Novel set on Jeju and in Seoul
Three fascinating days in Wrocław – a photo blog
9th April 2018
TripFiction recently spent three fascinating days in Wrocław (pronounced ‘rotslav’) in South West Poland. Wrocław is the fourth largest city in the country, and has seen many violent changes in rule over the centuries. In the 10th and 11th centuries it changed rulers from Bohemia, to the Kingdom of Poland, to the Duchy of Silesia, and back to the by then divided Kingdom of Poland. And then, in the 13th century, it was sacked and burnt by the Mongol invasion of Poland. It was rebuilt by German settlers, who – over the years – became the major ethnic group in the city. During the centuries that followed it was controlled by the Kingdom of Bohemia, the Hanseatic League, the Habsburg Monarchy, the Kingdom of Hungary, the Kingdom of Prussia, the German Empire, the Weimar Republic, and Nazi Germany! Quite a history… oh, and during its time under German rule it was known as Breslau rather than Wrocław… After WW2, it was returned to Poland (under communist rule), the German residents were expelled and replaced by ethnic Poles. In 1989 the current phase of its existence started when the Soviet Union collapsed and Poland became a democracy (and later a member of the European Union). In 2016 Wrocław was voted the European City of Culture – a very apt honour… it is hard to think of a more European city with a more turbulent and culturally mixed past.

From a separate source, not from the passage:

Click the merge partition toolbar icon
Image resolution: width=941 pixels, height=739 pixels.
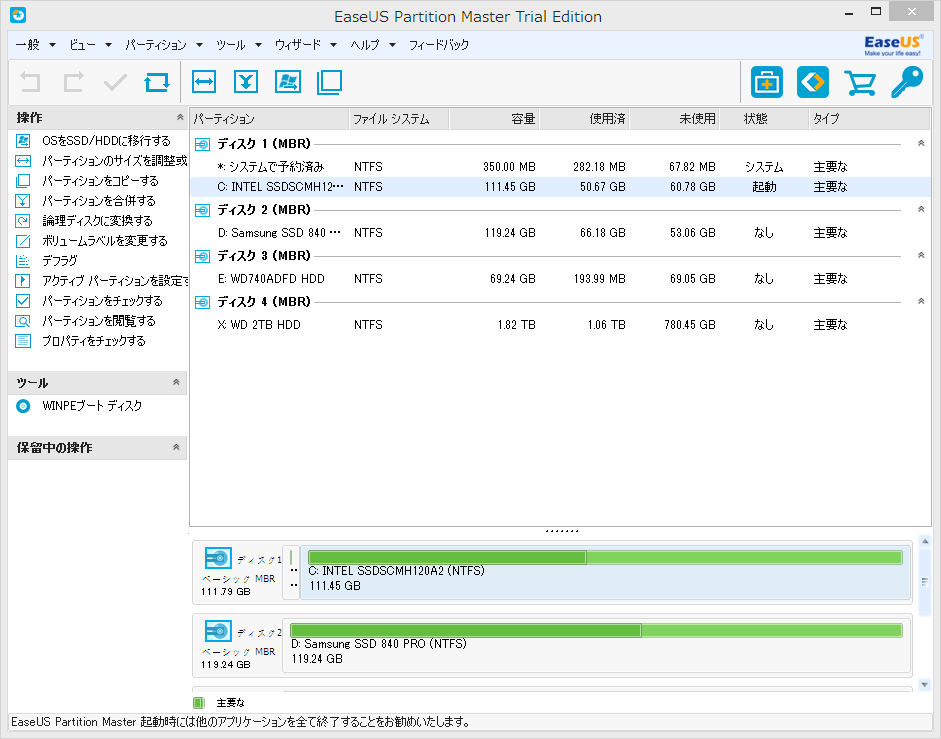pos(246,82)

A great place to spend three days. The city is not large and we walked everywhere… first stop was the large central square with its splendid Town Hall. Thronged with people enjoying the sunshine, the square is surrounded by inexpensive restaurants and bars. A great place to have a beer and watch the world go by. And to begin spotting the ‘Dwarves of Rocław’ a series of no less than three hundred and fifty 20cm high statues featuring the former inhabitants of Rocław about their everyday tasks. Then onto the University area – quite possibly the cultural highlight of any trip to Wrocław. A sensationally beautiful building (particularly the interior) splendidly restored after the damage it received as the Russians advanced at the end of WW2. The Aula Leopoldina is a hall full of absolute splendour, and the Mathematical Tower sits atop the building commanding views right across the city (the walk up is worth it!).

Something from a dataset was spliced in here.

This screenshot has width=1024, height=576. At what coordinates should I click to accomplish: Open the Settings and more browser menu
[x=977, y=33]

Next was a visit to the imposing indoor market – where you can buy almost anything. Then an hour’s wall along the River Oder. Not quite as easy as we had imagined it might be – the path doesn’t exist all the way – to a very peaceful Japanese Garden. A bit of a haven away from the busy city centre.

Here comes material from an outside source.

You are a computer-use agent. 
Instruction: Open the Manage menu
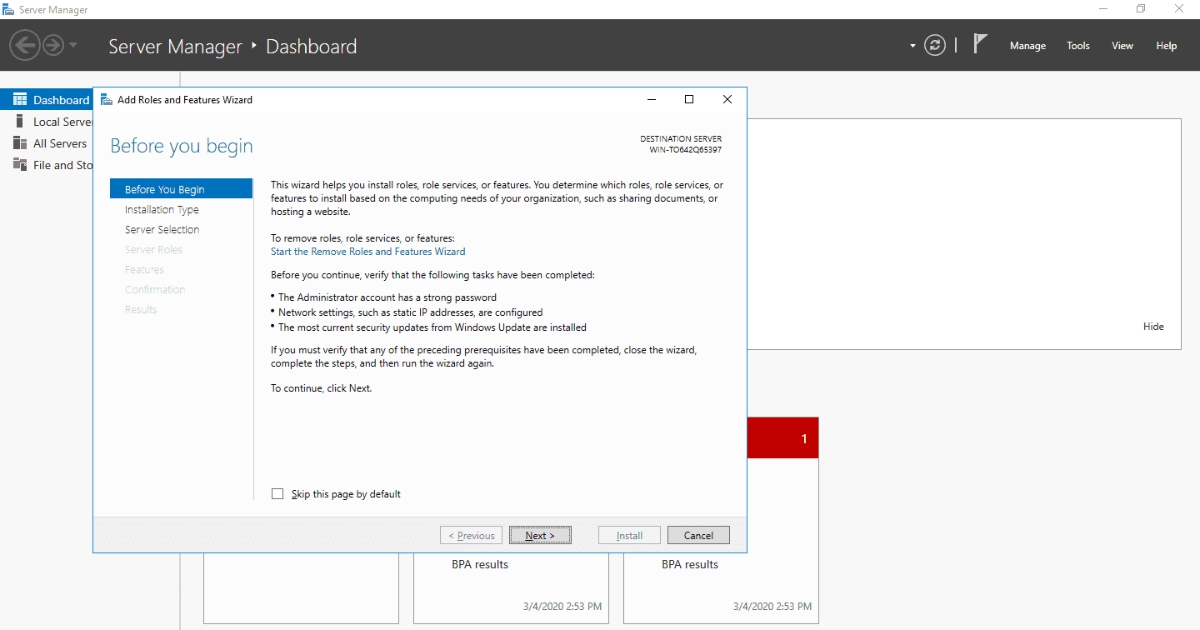point(1028,45)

And finally an excursion (again on foot) to Cathedral Island (the clue is in the name…) to see the Gothic Cathedral of John the Baptist and the imposing outside of the Church of the Holy Cross (no entering, please). Also on the Island is the extensive and extremely well manicured Botanic Gardens. We were a little early in the year for the outdoor part (Spring was just starting in Wrocław), but there was a series of impressive glass houses hosting an enormous variety of plants from right across the world. It must be an absolutely splendid place to visit from May through to October.
So, our lasting impression of Wrocław was of a delightful non tourist-over-run city with a friendly population and some great things to see. Manageable in size and ideal for a three day break. A great place to relax and reflect.